Greek banks close gap with European peers, posting higher profitability and capital strength

Greek banks have continued to improve their performance in the first quarter of 2026, narrowing the gap with Eurozone averages. Capital adequacy is strong – the CET1 ratio stands at 14.9% and overall capital near 20%, while return on equity (ROE) reached 10.7%, well above the euro‑area mean. Profitability indicators also outpace peers: organic profit grew 4.82% versus the EU banking sector’s 2.77%, and the cost‑to‑income ratio fell to 36% compared with 55% across Europe. Liquidity is robust, with a loan‑to‑deposit ratio of 65% (the eurozone average is 102%) and a liquidity‑coverage ratio of 189% versus 154% EU. Asset quality is improving; non‑performing loans (NPLs) are at 3.4% and the share of loans with heightened credit risk is 6.8%, both below the regional average.

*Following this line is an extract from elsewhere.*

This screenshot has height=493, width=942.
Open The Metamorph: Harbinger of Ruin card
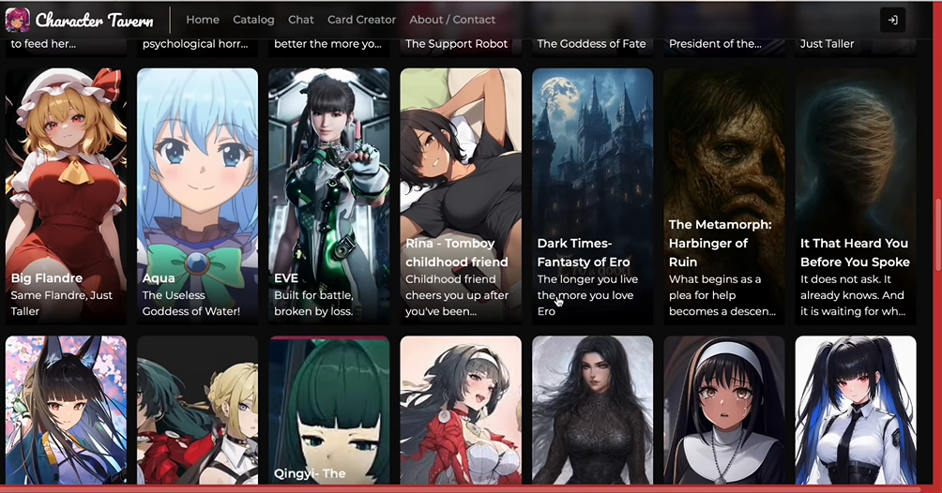pyautogui.click(x=724, y=197)
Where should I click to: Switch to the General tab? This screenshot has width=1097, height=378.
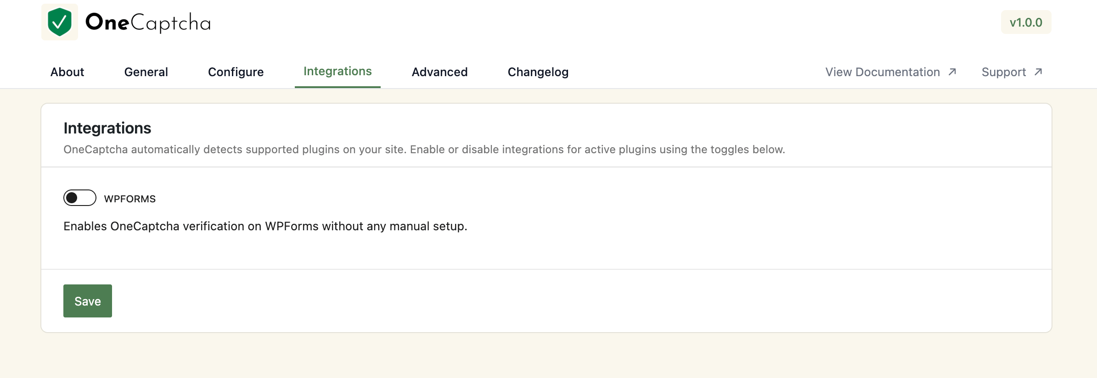click(146, 72)
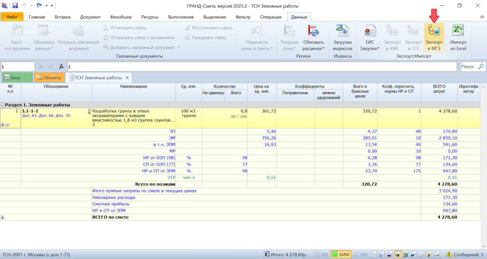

Banks have maintained strong access to international markets, issuing €2.7 bn of AT1 and €0.9 bn of Tier II bonds in 2025 and launching €1.2 bn of green bonds in early 2026 to fund the energy transition.

These developments place Greece’s banking sector among the most profitable in Europe and signal a continued convergence toward EU performance standards.